Jansen does better with Fudge!, which she directed and scripted. Much better. This allegorical piece pokes vicious fun at local hypocrisy - our pride in area institutions that we support in theory but refuse to actually patronize - and it's a savagely funny, fiercely clever work. Yet while it's tempting to see Fudge! as theatrical sour grapes, what keeps it from being a comedic harangue is Jansen's refusal to make her put-upon heroine (Lora Adams) an innocent; the proprietor of a financially shaky fudge shop, she barks at a loyal customer (a sensational Jerry Wolking) for not being more loyal, and admits that she doesn't exactly frequent other area venues herself. There's a problem in this community, Jansen implies in Fudge!, and we're all a part of it.
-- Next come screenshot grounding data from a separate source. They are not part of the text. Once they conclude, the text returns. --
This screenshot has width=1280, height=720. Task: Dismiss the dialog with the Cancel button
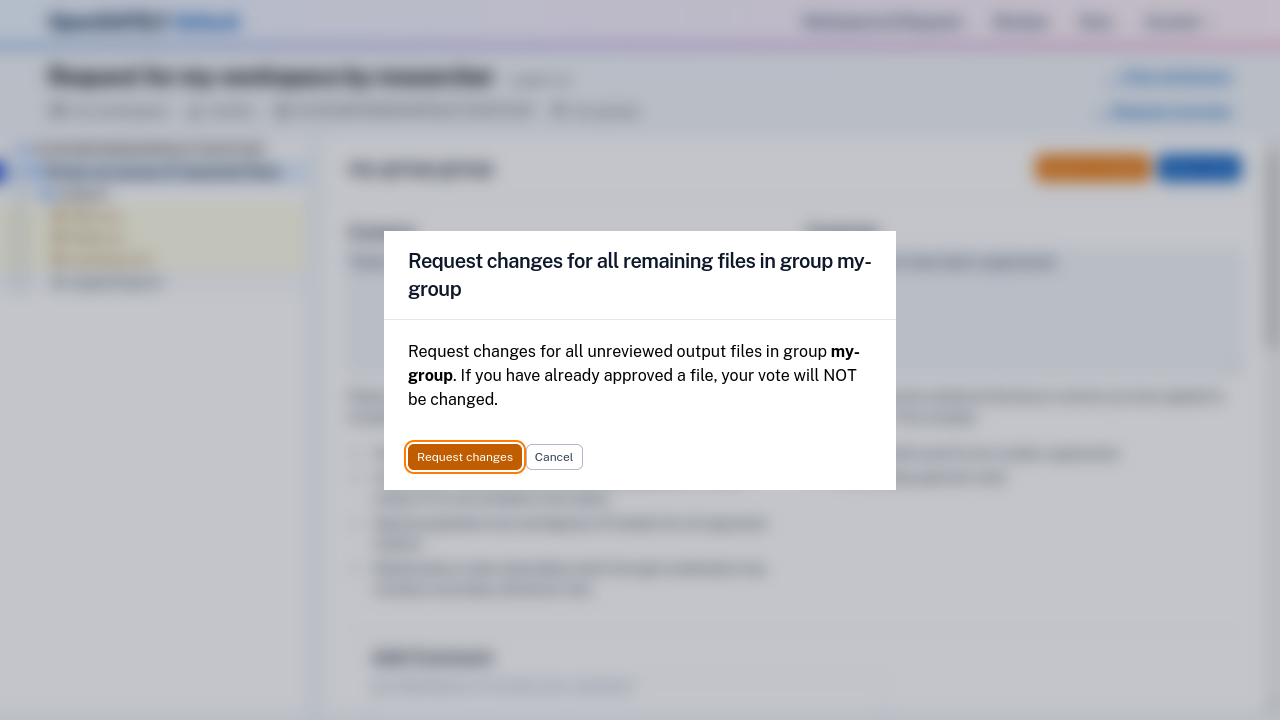click(x=553, y=457)
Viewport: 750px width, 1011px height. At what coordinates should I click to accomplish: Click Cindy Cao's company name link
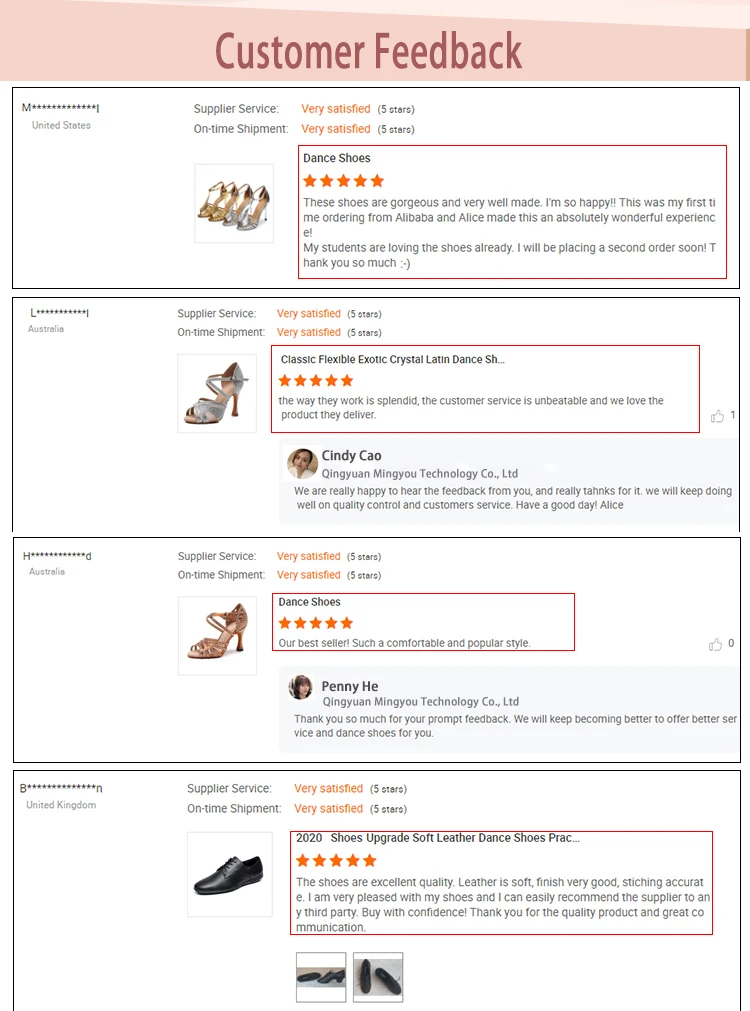(x=419, y=474)
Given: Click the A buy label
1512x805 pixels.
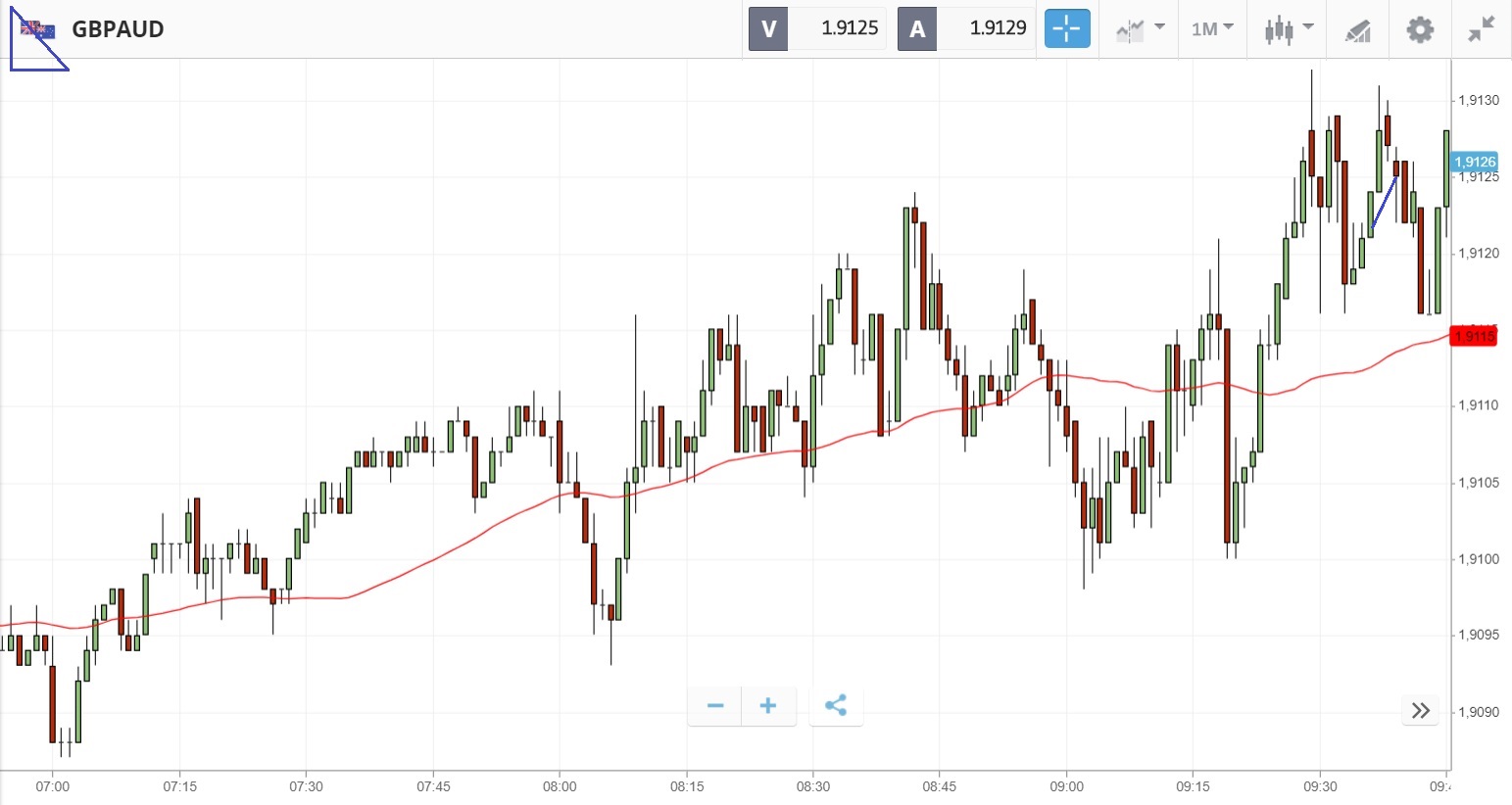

This marvelous Act I closer is thematically rich, staged with vigor, and boasts some fabulously stylized performances. The supremely talented Pat and Patti Flaherty - the Pats Flaherty, if you will - are thrillingly, hilariously two-faced, and Adams, her giddy delirium giving way to abject humiliation, is absolutely priceless; after Fudge! and March's Bad Dates, she solidifies her status as 2007's poster girl for sublime, barely-concealed comic hysteria.

Lora Adams and Jerry Wolking in Living Here's Fudge! Tracy Pelzer-Timm and Jason Platt, meanwhile, are the best things about Julie McDonald's And So to Bed. Following a 50-year marriage through four bedtime conversations - from honeymoon to golden anniversary - the actors form a sweet, completely believable rapport; under Susan McDonald's direction, their engaging naturalism helps disguise the fact that the show is completely void of conflict. And I mean completely - the characters are happy at the beginning, happy in the middle, and happy at the end. (I waited in vain for a fifth scene - showing one of the characters alone in bed after a spouse's passing - which would've given the earlier scenes some context.) What we get in And So to Bed is merely 20 minutes of contentment, and while that's pleasant and all, its relentless exposition and lack of emotional variety still left me a little hungry for a play.

Finally, Jeffrey Shumaker's About Earnest, directed by Jansen, concerns a young man (Ryan Pitts) who's pathologically devoted to quoting Oscar Wilde's The Importance of Being Earnest, and for the life of me I don't know what to make of it. Characters come and go, and swap allegiances, with no rhyme or reason. "Comic" bits - such as one involving the Tigress and Euphrates - recur and get more senseless as they continue. And what are we to make of the leading figure, who seems certifiably insane but is treated, instead, as an occasionally frustrating eccentric? (Pitts' performance certainly doesn't clarify matters; he wanders through the show sporting an empty grin, as if the character were mildly anesthetized.) The piece is nearly flabbergasting. I oftentimes felt like hiding my face, but was too stunned to turn away.

Yet while I may not understand what Shumaker was going for here, the piece does seem - vaguely - to be about the search for meaning, and that search is what makes Living Here worth a visit regardless of your opinions on its individual plays. (Generally, artists don't insist that you enjoy their works, merely that you see their works.) Bravo to New Ground for providing this forum, and I'm already jonesing for a sequel; I've attended more satisfying theatrical productions over the years, but rarely one that made me feel so proud to be living here.